- Lesetext -
>>>

Verfolgt man hingegen die Äußerungen der Regierungs- und Fraktionssprecher, oder die politische Berichterstattung, so fallen derlei Begriffe wesentlich häufiger.
Zunächst wird also die formale Position des Bundestags im politischen System der BRD bestimmt, anschließend wird versucht diese verfassungsrechtliche Stellung auf ihren Bestand im politischen Alltag hin zu überprüfen. Der offensichtlich werdende Widerspruch zwischen Verfassungsfiktion und Verfassungsrealität, im Bezug auf das Verhältnis von Parlament und Regierung, muss jedoch kein Abgesang auf die Gewaltenteilung an sich sein. Wo die Trennlinie der Gewalten in der Realität verläuft und wie Kontrolle tatsächlich stattfindet, soll abschließend erörtert werden.
I Die Stellung des Bundestags im politischen System
1.1 Der Bundestag als Staatsorgan
Die Mitglieder des Bundestags werden in geheimer und direkter Wahl vom Volk bestimmt und sind nicht an Weisungen gebunden (Art. 38 Abs. 1). Sie sind an der Wahl aller weiteren bundesstaatlichen Organe beteiligt (Wahlfunktion), in den Gesetzgebungsprozess integriert (Legislativfunktion) und sollen die politischen und gesellschaftlichen Ansichten der Bevölkerung widerspiegeln (Artikulationsfunktion). Durch die direkte Legitimation vom Volk und seinen Einfluss auf alle weiteren Staatsorgane sowie die Gesetzgebung nimmt der Bundestag eine zentrale Position im politischen System der BRD ein.[1] Hinsichtlich des Untersuchungsgegenstands ist jedoch die Kontrollfunktion des Parlaments von besonderer Bedeutung.

<<<

- Angezeigte Daten -
>>>

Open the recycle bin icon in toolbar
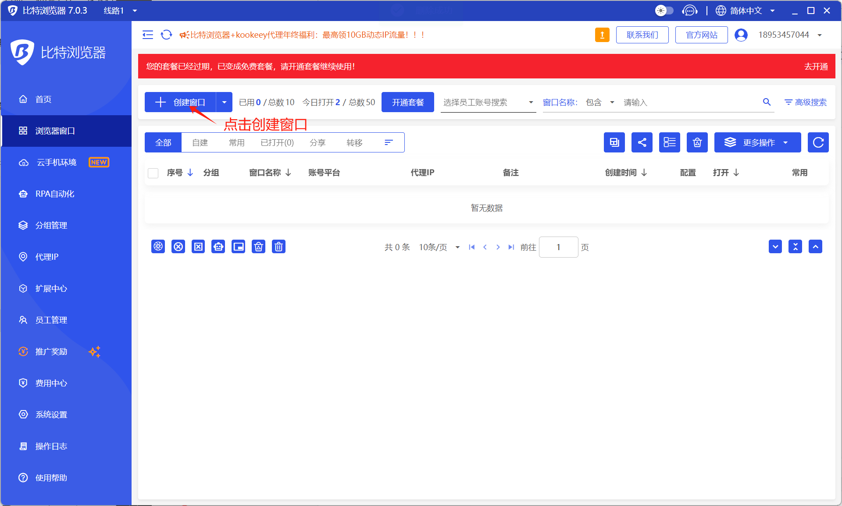 click(x=697, y=142)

<<<

- Arbeitsauftrag 1 -
Wie werden laut Lesetext die Mitglieder des Bundestags bestimmt?
- Arbeitsauftrag 2 -
Nennen Sie alle Funktionen des Bundestags, die der Lesetext ausdrücklich mit Namen aufführt.
- Arbeitsauftrag 3 -
Setzen Sie bitte den Lesetext über den Bundestag im Anschluss an seinen letzten Satz fort.

- Richtige Antwort 1 -
In geheimer und direkter Wahl vom Volk.

- Richtige Antwort 2 -
Wahlfunktion, Legislativfunktion, Artikulationsfunktion, Kontrollfunktion

- Richtige Antwort 3 -
Der Bundestag soll das Regierungshandeln, im Sinne der Gewaltenteilung, kontrollieren. Die Gewaltenteilung ist das „Konzept zur Anordnung von Institutionen und deren Funktionen mit dem Ziel den Missbrauch staatl. Gewalt zu verhindern“.[2] Das so genannte “klassische Gewaltenteilungskonzept“[3] geht auf Montesquieus Unterscheidung der drei Staatsfunktionen (Legislative, Exekutive, Judikative) zurück und wurde 1949 vom Parlamentarischen Rat im Grundgesetz der BRD verankert:
„Alle Staatsgewalt geht vom Volke aus. Sie wird vom Volke in Wahlen und Abstimmungen und durch besondere Organe der Gesetzgebung, der vollziehenden Gewalt und der Rechtsprechung ausgeübt.“ (Art.20 Abs.2 GG)
Formal gesehen ist also der Bundestag als Ganzes ein Legislativ-Organ und soll dem Exekutiv-Organ Bundesregierung kontrollierend gegenüber stehen.
1.2 Kontrollinstrumente des Parlaments
Um seine Kontrollfunktion ausüben zu können wurden dem Parlament einige Instrumente zugedacht. Der Bundestag selbst ist vollkommen autonom, keiner externen Kontrolle unterworfen und gibt sich gemäß Artikel 40 Absatz 1 GG eine eigene Geschäftsordnung. Das Parlament kann die Regierung zur Stellungnahme zwingen, dieses Petitionsrecht geht auf die Artikel 17, 17a u. 45c GG zurück und ist in der Geschäftsordnung genauer festgelegt. Man findet dort unter anderem die einzelnen Petitionsrechte (§100-106 - kleine Anfrage, große Anfrage, mündliche Anfrage = Fragestunde, Aktuelle Stunde, Regierungsbefragung) und nähere Bestimmungen zum verfassungsrechtlich vorgeschriebenen Petitionsausschuss (§108-112). Zudem gibt es noch die vorgeschriebenen Ausschüsse für Angelegenheiten der EU und Auswärtige Angelegenheiten sowie den Ausschuss für Verteidigung (Art. 45; 45a; 45c GG).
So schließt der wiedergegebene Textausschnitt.